# Prompt:
Reproduce the listing below, substituting "Display area" for each occurrence of "Viewport" and leaving everything else unchanged.

(Extracted records)
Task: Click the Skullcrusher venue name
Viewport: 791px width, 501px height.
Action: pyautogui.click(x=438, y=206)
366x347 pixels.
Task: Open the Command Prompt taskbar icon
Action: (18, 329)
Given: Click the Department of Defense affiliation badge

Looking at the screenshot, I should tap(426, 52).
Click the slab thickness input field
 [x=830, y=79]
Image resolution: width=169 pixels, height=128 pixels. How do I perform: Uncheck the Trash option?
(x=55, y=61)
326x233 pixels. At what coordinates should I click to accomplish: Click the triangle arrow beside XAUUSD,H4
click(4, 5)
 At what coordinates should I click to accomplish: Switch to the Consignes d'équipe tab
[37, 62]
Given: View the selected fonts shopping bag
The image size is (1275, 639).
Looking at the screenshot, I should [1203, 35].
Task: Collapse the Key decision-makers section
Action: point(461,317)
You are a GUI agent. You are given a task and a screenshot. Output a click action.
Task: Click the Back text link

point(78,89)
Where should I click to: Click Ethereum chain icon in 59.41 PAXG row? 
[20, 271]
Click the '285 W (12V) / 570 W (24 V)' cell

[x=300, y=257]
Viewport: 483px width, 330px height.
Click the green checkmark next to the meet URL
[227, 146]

# Full solution:
Task: Click the Skullcrusher venue name
Display area: 791px width, 501px height.
Action: pyautogui.click(x=438, y=206)
366x347 pixels.
Task: Open the Command Prompt taskbar icon
Action: (18, 329)
Given: Click the Department of Defense affiliation badge

Looking at the screenshot, I should tap(426, 52).
Click the slab thickness input field
 [x=830, y=79]
Image resolution: width=169 pixels, height=128 pixels. How do I perform: Uncheck the Trash option?
(x=55, y=61)
326x233 pixels. At what coordinates should I click to accomplish: Click the triangle arrow beside XAUUSD,H4
click(4, 5)
 At what coordinates should I click to accomplish: Switch to the Consignes d'équipe tab
[37, 62]
Given: View the selected fonts shopping bag
The image size is (1275, 639).
Looking at the screenshot, I should [1203, 35].
Task: Collapse the Key decision-makers section
Action: point(461,317)
You are a GUI agent. You are given a task and a screenshot. Output a click action.
Task: Click the Back text link

point(78,89)
Where should I click to: Click Ethereum chain icon in 59.41 PAXG row? 
[20, 271]
Click the '285 W (12V) / 570 W (24 V)' cell

[x=300, y=257]
Display area: 483px width, 330px height.
Click the green checkmark next to the meet URL
[227, 146]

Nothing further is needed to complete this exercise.